I've decided to create a blog about my personal experiences with loss.  This is not a cry for help; I'm not suicidal. This is mostly an outlet for me. If you can find some type of comfort from what I write all the better. Some of what I share will be light, ridiculous, and even embarrassing, others will be more personal and somber.

Today I visited my family at our plot. I went to clear my head and visit my family since I hadn't yet seen them for the holidays. On my way over, I dropped by Trader Joe's and picked up a bundle of tulips for each grave site.

It's at a Catholic cemetery in the middle of an urban city with a large Hispanic population. Upon entering the cemetery I was greeted by a sea of shimmering, decked out Christmas trees, poinsettias, wreaths, and bouquets. I made my way over to where my family is interred. When I found their headstones and saw the bare grass below it kind of made me sad. As a half-Hispanic woman I felt like my family and I had under represented and kind of let my relatives down. Hispanics are known for celebrating their dead. In some ways, I feel that their celebrating helps to fill the loss and keeps us connected to those we love.

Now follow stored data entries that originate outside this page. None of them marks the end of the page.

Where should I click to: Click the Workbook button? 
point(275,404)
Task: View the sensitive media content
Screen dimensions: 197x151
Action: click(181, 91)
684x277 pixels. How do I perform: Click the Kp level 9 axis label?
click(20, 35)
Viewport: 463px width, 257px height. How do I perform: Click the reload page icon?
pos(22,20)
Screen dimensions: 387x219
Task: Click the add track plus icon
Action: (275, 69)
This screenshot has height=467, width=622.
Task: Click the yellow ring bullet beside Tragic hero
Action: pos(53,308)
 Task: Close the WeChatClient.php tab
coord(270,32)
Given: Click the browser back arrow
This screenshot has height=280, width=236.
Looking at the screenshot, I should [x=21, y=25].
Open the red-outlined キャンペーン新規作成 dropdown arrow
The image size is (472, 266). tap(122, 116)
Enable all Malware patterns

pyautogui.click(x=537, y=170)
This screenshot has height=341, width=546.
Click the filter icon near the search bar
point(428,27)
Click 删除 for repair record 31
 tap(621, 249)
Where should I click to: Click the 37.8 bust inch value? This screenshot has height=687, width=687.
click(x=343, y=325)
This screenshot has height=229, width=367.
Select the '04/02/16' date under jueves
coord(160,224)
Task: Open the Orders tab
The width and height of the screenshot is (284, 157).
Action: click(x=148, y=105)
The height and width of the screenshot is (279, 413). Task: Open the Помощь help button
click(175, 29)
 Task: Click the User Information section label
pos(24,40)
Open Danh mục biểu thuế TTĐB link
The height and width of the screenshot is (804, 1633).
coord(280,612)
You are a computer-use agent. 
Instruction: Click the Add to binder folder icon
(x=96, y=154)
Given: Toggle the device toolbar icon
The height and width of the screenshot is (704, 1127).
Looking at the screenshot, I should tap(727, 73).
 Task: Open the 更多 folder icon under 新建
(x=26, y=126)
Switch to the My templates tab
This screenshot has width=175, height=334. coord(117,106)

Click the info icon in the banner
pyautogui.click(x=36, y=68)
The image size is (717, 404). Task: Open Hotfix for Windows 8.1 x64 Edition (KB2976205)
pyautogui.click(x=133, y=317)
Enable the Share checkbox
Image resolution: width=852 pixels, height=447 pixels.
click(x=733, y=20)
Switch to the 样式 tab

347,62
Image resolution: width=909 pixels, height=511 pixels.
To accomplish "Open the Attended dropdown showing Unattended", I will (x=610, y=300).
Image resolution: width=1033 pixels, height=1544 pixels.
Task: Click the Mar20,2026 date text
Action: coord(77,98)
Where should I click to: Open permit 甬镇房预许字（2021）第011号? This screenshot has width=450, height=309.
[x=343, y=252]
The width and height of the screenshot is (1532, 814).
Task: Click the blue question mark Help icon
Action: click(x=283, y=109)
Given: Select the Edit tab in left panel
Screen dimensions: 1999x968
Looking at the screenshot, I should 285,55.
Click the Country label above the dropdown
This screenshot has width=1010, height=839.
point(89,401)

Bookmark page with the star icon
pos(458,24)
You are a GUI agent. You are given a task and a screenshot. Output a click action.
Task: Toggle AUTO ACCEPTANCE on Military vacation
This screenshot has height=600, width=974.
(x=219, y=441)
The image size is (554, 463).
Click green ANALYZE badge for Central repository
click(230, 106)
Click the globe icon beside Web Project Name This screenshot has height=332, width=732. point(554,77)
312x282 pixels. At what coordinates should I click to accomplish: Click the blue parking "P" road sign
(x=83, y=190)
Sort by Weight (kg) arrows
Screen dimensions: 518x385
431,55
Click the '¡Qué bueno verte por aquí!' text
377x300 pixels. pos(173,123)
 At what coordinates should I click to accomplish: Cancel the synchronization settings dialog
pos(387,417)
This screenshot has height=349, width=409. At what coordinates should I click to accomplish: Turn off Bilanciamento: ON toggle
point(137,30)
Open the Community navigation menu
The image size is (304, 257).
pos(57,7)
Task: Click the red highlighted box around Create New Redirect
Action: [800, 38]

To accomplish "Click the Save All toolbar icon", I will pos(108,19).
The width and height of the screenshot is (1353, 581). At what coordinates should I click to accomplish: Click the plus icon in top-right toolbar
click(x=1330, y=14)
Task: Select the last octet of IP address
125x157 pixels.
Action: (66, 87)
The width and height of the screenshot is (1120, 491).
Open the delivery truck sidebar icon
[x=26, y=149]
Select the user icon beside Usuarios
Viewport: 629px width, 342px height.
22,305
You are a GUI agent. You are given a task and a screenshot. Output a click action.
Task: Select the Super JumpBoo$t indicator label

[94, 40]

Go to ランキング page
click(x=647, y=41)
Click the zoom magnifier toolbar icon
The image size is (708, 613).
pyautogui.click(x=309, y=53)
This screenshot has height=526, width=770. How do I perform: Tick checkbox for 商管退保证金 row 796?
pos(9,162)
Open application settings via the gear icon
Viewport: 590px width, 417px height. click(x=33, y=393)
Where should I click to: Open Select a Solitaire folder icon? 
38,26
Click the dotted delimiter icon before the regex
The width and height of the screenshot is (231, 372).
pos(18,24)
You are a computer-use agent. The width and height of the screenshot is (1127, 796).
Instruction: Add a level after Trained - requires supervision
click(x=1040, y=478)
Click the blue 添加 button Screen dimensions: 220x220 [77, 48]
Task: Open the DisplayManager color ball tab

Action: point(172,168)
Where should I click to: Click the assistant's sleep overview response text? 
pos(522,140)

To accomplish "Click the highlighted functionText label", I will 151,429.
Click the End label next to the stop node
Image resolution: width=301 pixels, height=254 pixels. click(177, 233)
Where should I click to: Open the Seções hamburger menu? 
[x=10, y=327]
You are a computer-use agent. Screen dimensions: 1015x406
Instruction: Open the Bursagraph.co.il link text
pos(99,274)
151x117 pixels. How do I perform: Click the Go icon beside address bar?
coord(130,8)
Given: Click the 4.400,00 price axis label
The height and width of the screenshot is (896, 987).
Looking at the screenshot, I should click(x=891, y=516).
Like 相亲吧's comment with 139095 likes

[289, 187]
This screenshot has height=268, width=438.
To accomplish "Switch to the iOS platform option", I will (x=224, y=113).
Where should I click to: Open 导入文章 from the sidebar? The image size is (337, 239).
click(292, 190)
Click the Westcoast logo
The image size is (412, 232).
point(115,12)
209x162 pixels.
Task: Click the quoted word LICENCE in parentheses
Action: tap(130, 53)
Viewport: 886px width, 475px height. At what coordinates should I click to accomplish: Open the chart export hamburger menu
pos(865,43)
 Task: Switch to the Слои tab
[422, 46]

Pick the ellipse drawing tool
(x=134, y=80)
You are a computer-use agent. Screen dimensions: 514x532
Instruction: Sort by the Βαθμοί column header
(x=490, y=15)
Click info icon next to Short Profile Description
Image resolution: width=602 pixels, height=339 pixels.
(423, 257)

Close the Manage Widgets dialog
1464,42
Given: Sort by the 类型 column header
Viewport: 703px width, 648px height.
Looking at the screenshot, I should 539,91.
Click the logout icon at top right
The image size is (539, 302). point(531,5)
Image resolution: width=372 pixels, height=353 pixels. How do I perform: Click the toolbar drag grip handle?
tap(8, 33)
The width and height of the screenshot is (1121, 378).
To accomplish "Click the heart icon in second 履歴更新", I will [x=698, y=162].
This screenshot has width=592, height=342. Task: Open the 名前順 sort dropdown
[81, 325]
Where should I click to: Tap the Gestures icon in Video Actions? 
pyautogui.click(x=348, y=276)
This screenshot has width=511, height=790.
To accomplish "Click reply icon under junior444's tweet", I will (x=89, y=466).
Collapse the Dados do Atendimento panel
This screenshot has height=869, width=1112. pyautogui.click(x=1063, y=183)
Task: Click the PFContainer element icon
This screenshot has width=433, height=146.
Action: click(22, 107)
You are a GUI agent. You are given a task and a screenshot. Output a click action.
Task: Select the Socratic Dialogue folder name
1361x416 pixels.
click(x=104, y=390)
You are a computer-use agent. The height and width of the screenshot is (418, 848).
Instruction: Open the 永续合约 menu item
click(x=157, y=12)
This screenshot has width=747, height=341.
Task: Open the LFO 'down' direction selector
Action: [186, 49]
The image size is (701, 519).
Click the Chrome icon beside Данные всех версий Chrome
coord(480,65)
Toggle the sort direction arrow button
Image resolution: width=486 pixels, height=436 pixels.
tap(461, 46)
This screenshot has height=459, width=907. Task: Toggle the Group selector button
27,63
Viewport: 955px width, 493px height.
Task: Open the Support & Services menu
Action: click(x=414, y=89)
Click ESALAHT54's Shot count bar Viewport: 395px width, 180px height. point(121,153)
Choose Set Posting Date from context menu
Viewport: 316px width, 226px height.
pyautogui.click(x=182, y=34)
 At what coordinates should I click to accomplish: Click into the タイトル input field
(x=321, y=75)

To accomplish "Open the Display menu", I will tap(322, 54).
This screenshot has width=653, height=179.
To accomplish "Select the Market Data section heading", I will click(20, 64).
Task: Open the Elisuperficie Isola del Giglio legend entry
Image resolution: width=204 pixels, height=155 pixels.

Sitting in the grass, listening to an album that used to be my God father's, I realized that having these plots is meant to keep our memory alive. To have physical proof that we were here, we existed and we mattered. I understand much better why my grandma has made it such a big deal to go to the cemetery. I plan to try to go with her as often as I can. Additionally, I am going to make sure that my family will have some decorations and flowers for next year's Christmas season.